The PRIMA ultra-thin microchip. Science Corporation
The chip is implanted during a vitrectomy, during which your eye's vitreous jelly is removed— that's the juice that fills the center of your eyeball and basically holds everything in the right place. Once the jelly is removed from between the lens and the retina, a surgeon inserts the microchip under the center of a patient’s retina.
About a month after installation, once the eye has settled, the chip can be activated when the patient puts on augmented-reality glasses outfitted with a video camera connected to a small computer that is attached to the patient’s waistband.
Artificial intelligence (AI) algorithms process information from the glasses, which is then converted into an electrical signal. The signal passes through the retinal and optical nerve cells into the brain, where it is interpreted as vision. To make it work, each patient must go through an intensive rehabilitation program to learn to interpret these signals and start reading again.

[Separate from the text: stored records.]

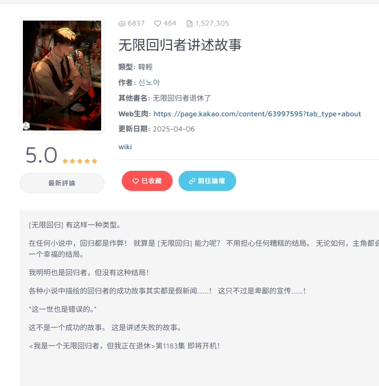Click the novel cover thumbnail
Viewport: 379px width, 386px height.
(x=62, y=76)
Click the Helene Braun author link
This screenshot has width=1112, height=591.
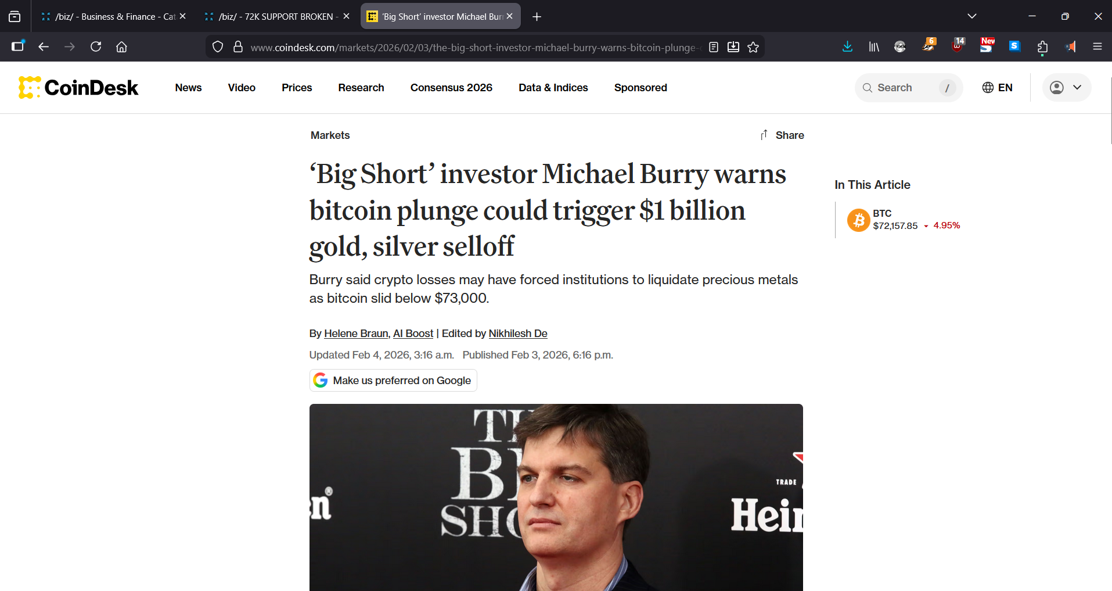[356, 334]
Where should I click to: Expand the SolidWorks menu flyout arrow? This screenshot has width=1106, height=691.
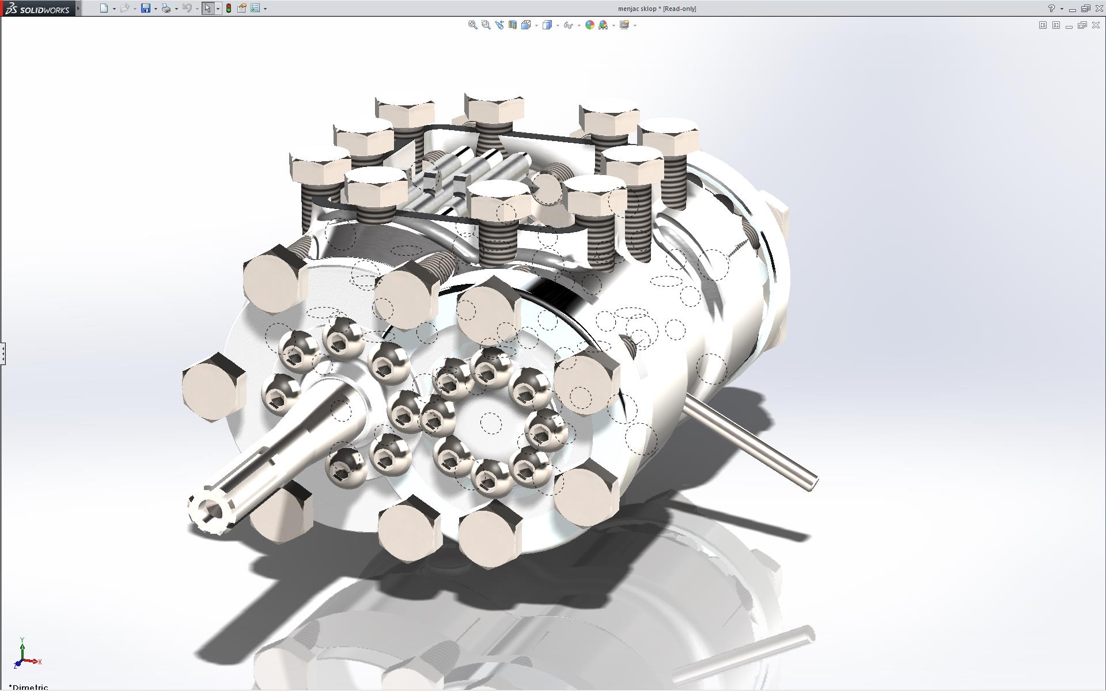point(78,8)
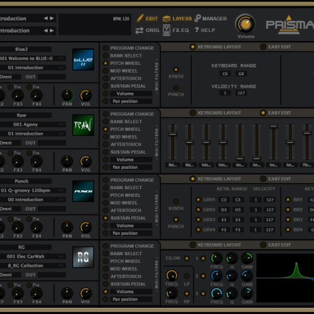The image size is (314, 314).
Task: Open Help question mark icon
Action: click(x=197, y=29)
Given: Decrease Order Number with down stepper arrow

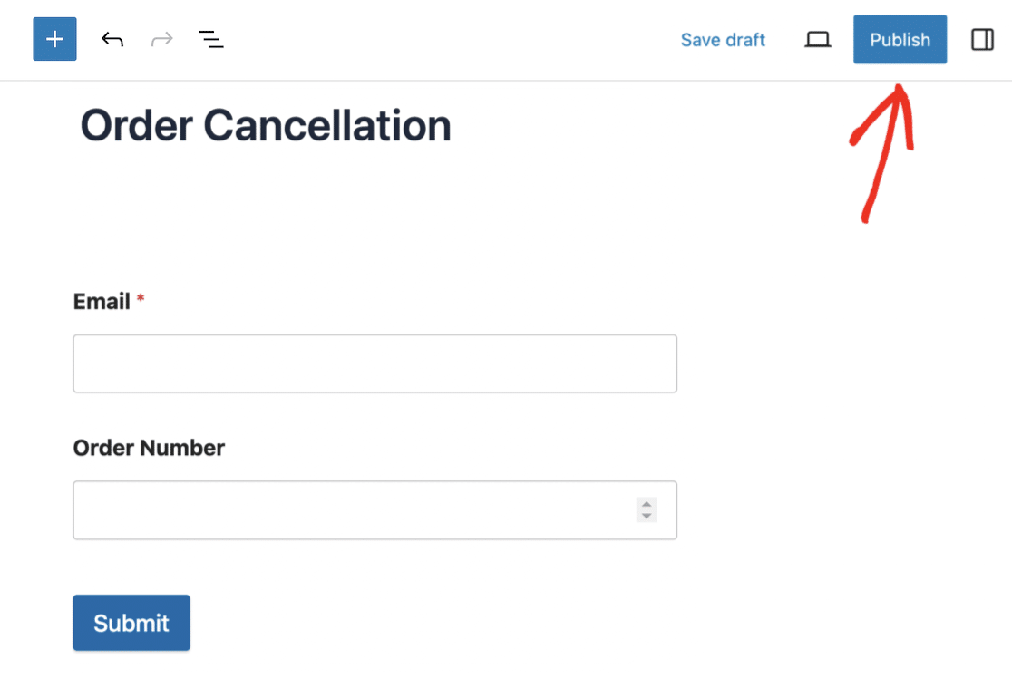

However, in a recent trial, 84% of participants were able to read letters, numbers and words using prosthetic vision. Before the study, each of the 38 patients had completely lost their sight due to a specific untreatable progressive eye condition, geographic atrophy with dry age-related macular degeneration (AMD). It causes the breakdown and death of cells in the retina that leads to progressive, irreversible central vision loss. There is currently no treatment for geographic atrophy, which affects some 5 million people globally.
After the trial’s success, the path looks a little clearer for potential market approval of the revolutionary Prima device.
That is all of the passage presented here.